Back in the 1980’s Diana Davis found herself, after the death of her infamous bank-robbing husband, as head of one of the most notorious families known in the gangland underworld. She may have been a woman in a predominately man’s world, but there was no one brave enough to mess with her.
Naturally, her son Angus Junior was always destined to follow in the family business, however, as a youngster, he was a right pain in the arse, not listening and getting himself into some serious bother as a result. Diana found her patience lacking at times. She was well respected in certain circles and she had hoped that her son would one day take over the family business but he was beginning to get a reputation; one that wouldn’t necessarily sit well with her counterparts.
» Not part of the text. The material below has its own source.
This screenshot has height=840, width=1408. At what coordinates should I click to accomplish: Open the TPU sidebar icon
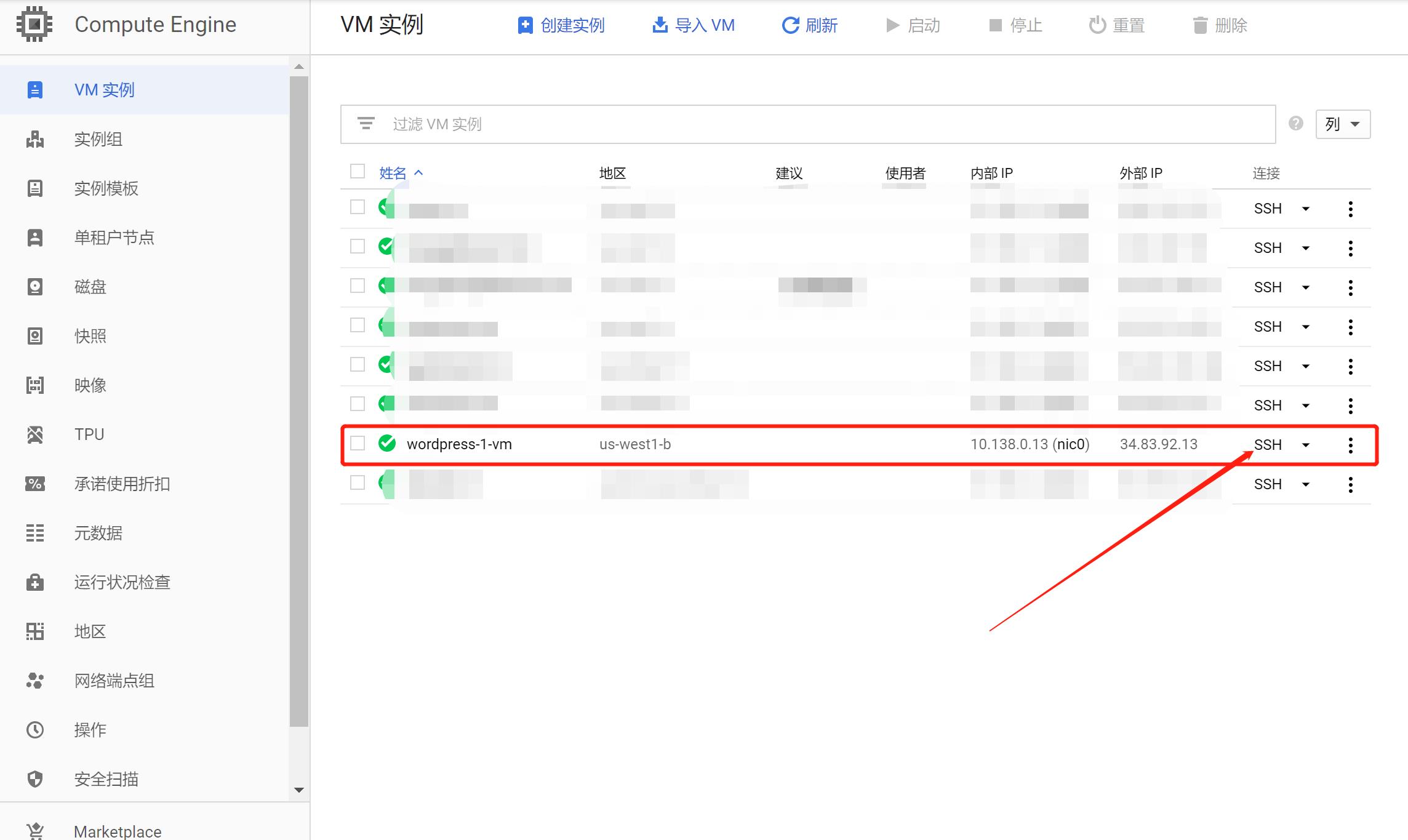35,434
If he really wanted to be a ‘face’ and take over the family enterprise, he needed to pay attention to what she was saying.
“The problem was that her son and heir was a loose cannon. He needed a wake-up call, and she was going to make sure that he had one. You had to be cruel to be kind sometimes. She would give him something to think about, and she would wait and observe how he dealt with it.” (Page 17)
Then everything changed overnight. Someone had put a hit of Jimmy and Christo Fernandez, two of Diana’s dogsbodies who supplied cocaine to the clubs around London. This meant things suddenly felt very personal, but unlike others, Diana did not hide away, she instead wanted to make a statement. One that said, no one messes with me and gets away with it. She was a woman that would show no mercy to those that were personally attacking her and her own.
It was during this time that Angus finally decided to listen, determined to make a name for himself. He concocted a plan which saw him heading out to Marbella in Spain, to organise and run the drug circuit out there. He had one simple plan in life, he wanted to become the face of all faces; he wanted people to know who he was and be afraid of him. It was a plan he was sure he would achieve.
While Angus believed he would become the big man in Spain, it seems others may have different ideas.
Willy McCormack was well known in Marbella as the one that both sells and uses his own products. He also had a thing for the working girls, making sure he showed the string of new girls a good time. His wife wasn’t stupid, she knew exactly what he was getting up to but she also appreciated the fact that these girls disappeared just as quickly as they arrived. This knowledge was widespread which meant that Angus also quickly became aware of his weaknesses, and of course, went on to flaunt them for his own gain.
After he succeeds in Spain, Angus returns to Britain to continue to grow his empire and marry the love of his life, Lorna. He wants to give her the world and makes sure that she wishes for nothing. His triumphs in business also mean that his children will grow up not only having everything they want but also have a family business to inherit. The question is, will they want to?
Will his three children want to work alongside him or will they turn their backs and deceive him in the worst possible way?
My Thoughts on No Mercy
This is a novel that has had mixed reviews and I can see why. If you have never read a Martina Cole novel before, picking No Mercy up will see you entering into a gritty, criminal underworld of immortality and deception that is likely to shock and disturb you with both the plotline and her sometimes offensive language. If however, you are a die-hard fan, you may pick up this novel and begin to see a crossover of themes with similar characters and a slightly repetitive storyline. Regardless, I still enjoy how she creates tension and how the plot unfolds to an unforgivable revelation right at the very end. The short chapters allow for a quick, fast-paced, easy read although this does sometimes mean that a particular plot twist takes several chapters to develop and character development can be a bit sparse in places.
However, for those that are so quick to put words in a review and relentlessly criticise, I throw a word of caution. In recent years, Martina Cole has become known as a leading writer of the crime genre, and therefore at some point, we have to expect that her work may show signs of overlapping. If however, you feel that you could do a better job, perhaps you need to put pen to paper. Alternatively, maybe it’s time to lay off crime fiction for a while.
For anyone that has ever listened to a true-crime podcast or watched a TV show where real killers are hunted down, No Mercy has a plausible plot. Crime buffs will often read about how people become entwined in the gangland culture and how families grow up to know no different. We have all watched or read about the Kray Twins and what their world looked like.
If I am being brutally honest, however, the chances of me remembering this as a stand out read are slim mainly because I am a real fan of her earlier works – The Ladykiller, Dangerous Lady, The Runaway, and Maura’s Game. This doesn’t mean you shouldn’t read it, especially if you are new to Martina Cole and not easily offended, but it did seem to lack some of her usual brilliance.
Have you read any Martina Cole novels? Are you a lover of the fictional criminal underworld? Did you read No Mercy and really enjoy it?